Mines and Minerals (Regulation and Development) Act (2015)

Introduction

The Mines and Minerals regulation act[1] was introduced in 1957 to regulate the Indian mining industry. The act enclosed multiple provisions to bring some semblance into the completely unregularized Indian mining sector. It formed the basic framework for all mining laws in the country. The act covered from preliminary provisions of licensing a mine to the rather more complicated stage of dispersing the mined materials. The legislative piece substantially defined which minerals, mining oils, leases etc., fall within the extractable category and what rules must be followed while performing the said activity.[2]

The legal provision truly brought about a change in the mining sector and transformed what earlier was a wild-west field into one of the most productive spheres of the Indian economy. Nonetheless, despite the many changes the act did bring about, a lot of issues were side-lined and left unaddressed. The provision was amended a number of times; eight to be exact, before the 2015 revision. Its no surprise that a legislation enacted in the late fifties would need changes with time. The legislative amendments are a medium through which an act or law is kept up to date with the field it governs. The earlier eight amendments did bring about substantial changes in the act, it made it more relative to the times, where the applicability was made more approachable and its functions better defined.[3] The act however still lacked in fundamental aspects of transparency and tenure. The government recognised the many failings of the act and introduced the 2015 amendment to further modify and adapt the legislative piece. The 2015 revision aimed at the finer irregularities in the law and how to better draft a change. Accordingly, the purpose of this writeup is to explore the rather expansive piece of legislation i.e., the Mines and Mineral act while pivoting on the 2015 amendment.

Significant features

The mines and minerals act is applicable to all extractable commodities except natural and atomic minerals. The two unmarked categories fall within the state’s purview and the state list defines the rules for minerals demarked as such. A particular ore such as river sand is classified as a minor mineral and the state in which its mine falls will be the one to specify rules for it. Nonetheless, the factor of discussion which is the 2015 amendment did in fact change a lot of factors. The amendment was first introduced as an ordinance on the 12th of January, 2015. However, the draft for public debate was introduced in November of the previous year. The Lokh Sabha passed the amended provision on 3rd march and the Rajya Sabha did the same on the 20th of March. The bill was introduced at a time when Odhissa’s twenty-six mills had seen their licenses getting cancelled by the supreme court. The mills had been operating even after their tenure’s were over while their licenses were left unrenewed. The Bill seeked to make the whole licensing process transparent and accessible.[4] The major provision it entailed was to auction of licenses instead of a private sale. The idea was to make the licenses available for public bidding, where a transparent process for each bid will be followed; where the highest bidder is allotted the license.[5]

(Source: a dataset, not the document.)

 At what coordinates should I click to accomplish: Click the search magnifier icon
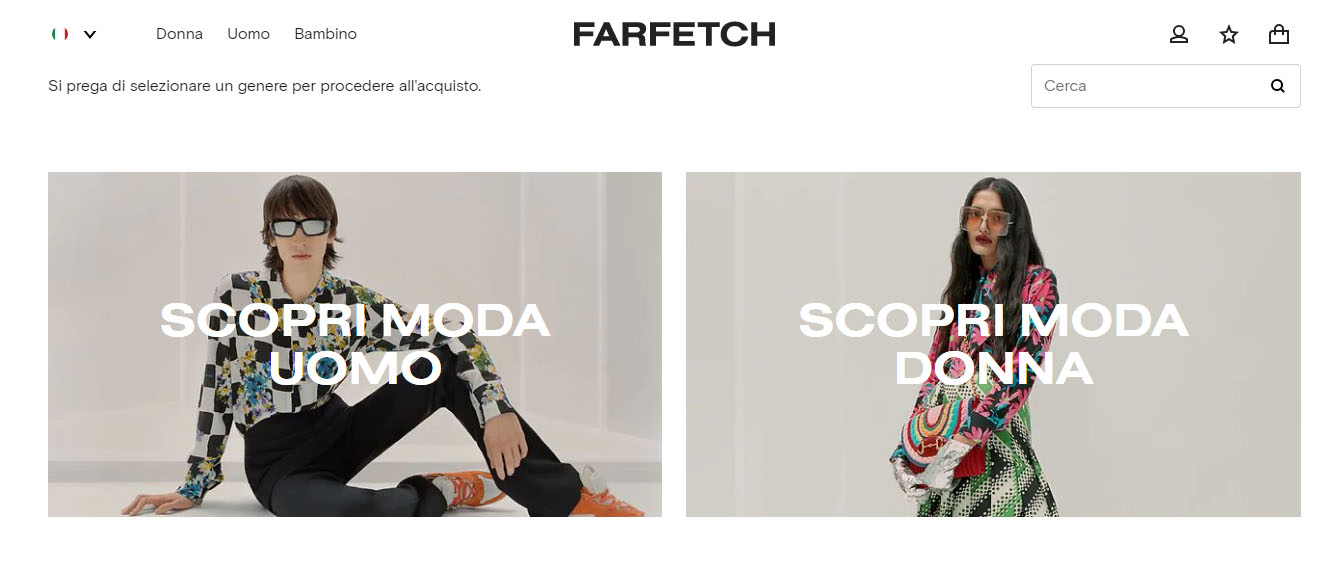click(x=1277, y=86)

The amendment also fixates that a particular percentage of the revenue from the mine will go to the development of the area it is situated in. The Government in an attempt to balance out the harm mines cause, made it compulsory for the license holders to contribute specific sums for the development of the areas their mines situate. The state will set the percentage of revenue’s to be paid and the amount shall be in addition to the royalties. Moreover, the act substantiated a fund to encourage non coal-based mining and promote the exploration of more geo-friendly extracts. The fund was allotted a preliminary amount of five hundred crores and was deemed to receive a percentage of all mining incomes of the licenced extractors. [6]

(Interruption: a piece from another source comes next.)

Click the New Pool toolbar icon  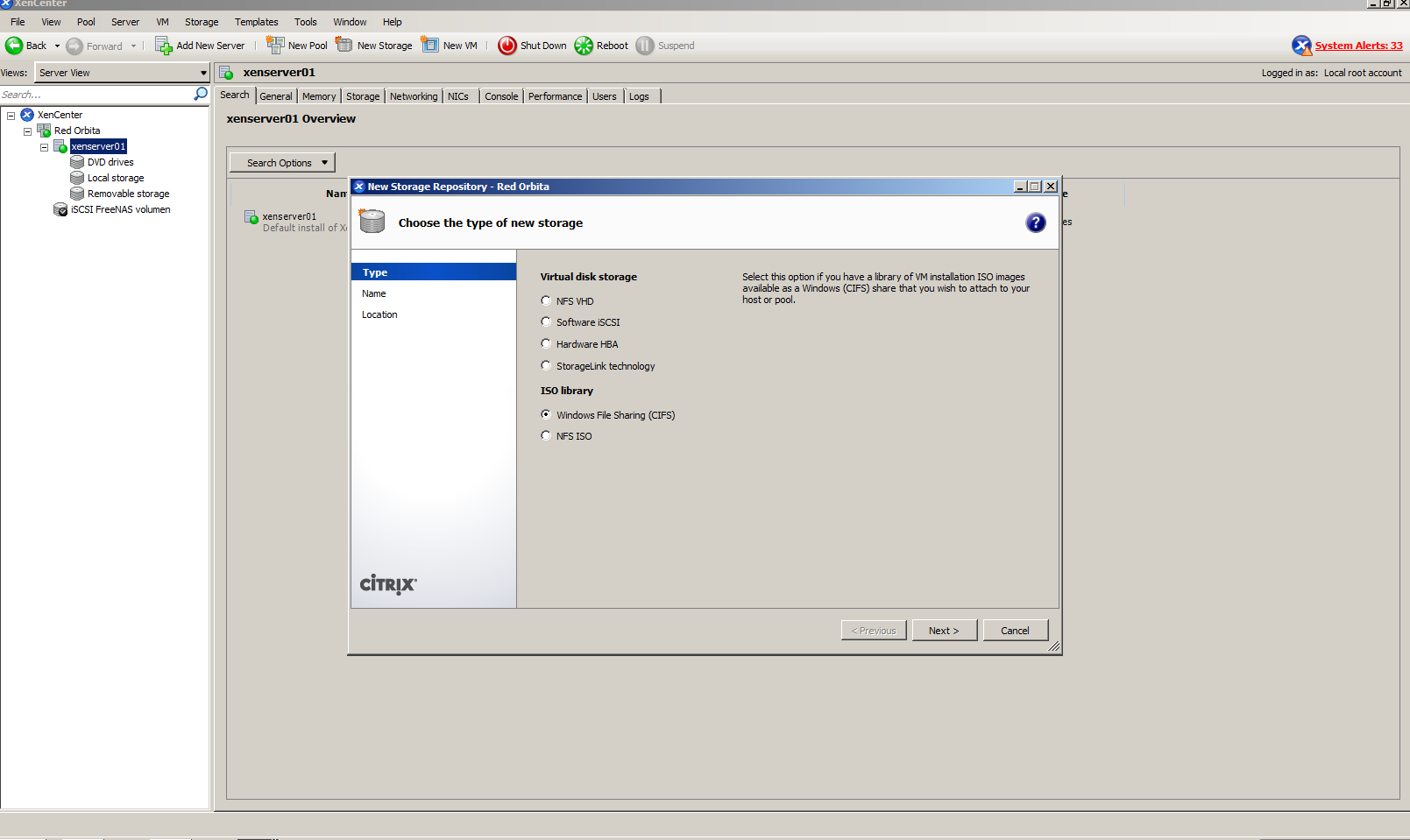(x=275, y=46)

The validity period of the licence was also increased; the earlier thirty-year period was expanded to now fifty years. The practice of renewal of licenses was also removed, upon completion of a term the mining rights will be up for auctioning again. A significant addition to the mining field was also the prospect-cum-mining provision. The government introduced a new two stage process. The interested buyers now had a consolidated procedure of prospective presentation and allotment which came afterwards. It did in fact cut down on a lot of unnecessary expenditure and cut short the time involved in the process. The prospect-cum-mining provision is applicable on all minerals baring a few. Minerals like Bauxite, manganese and limestone will not require the prospect license as they fall under the Government’s notified category.[7] Notified elements are those recognised by the government which have acquired prelisted licenses. Nonetheless, the minerals which do not fall under the notified category, require both prospective and mining licenses.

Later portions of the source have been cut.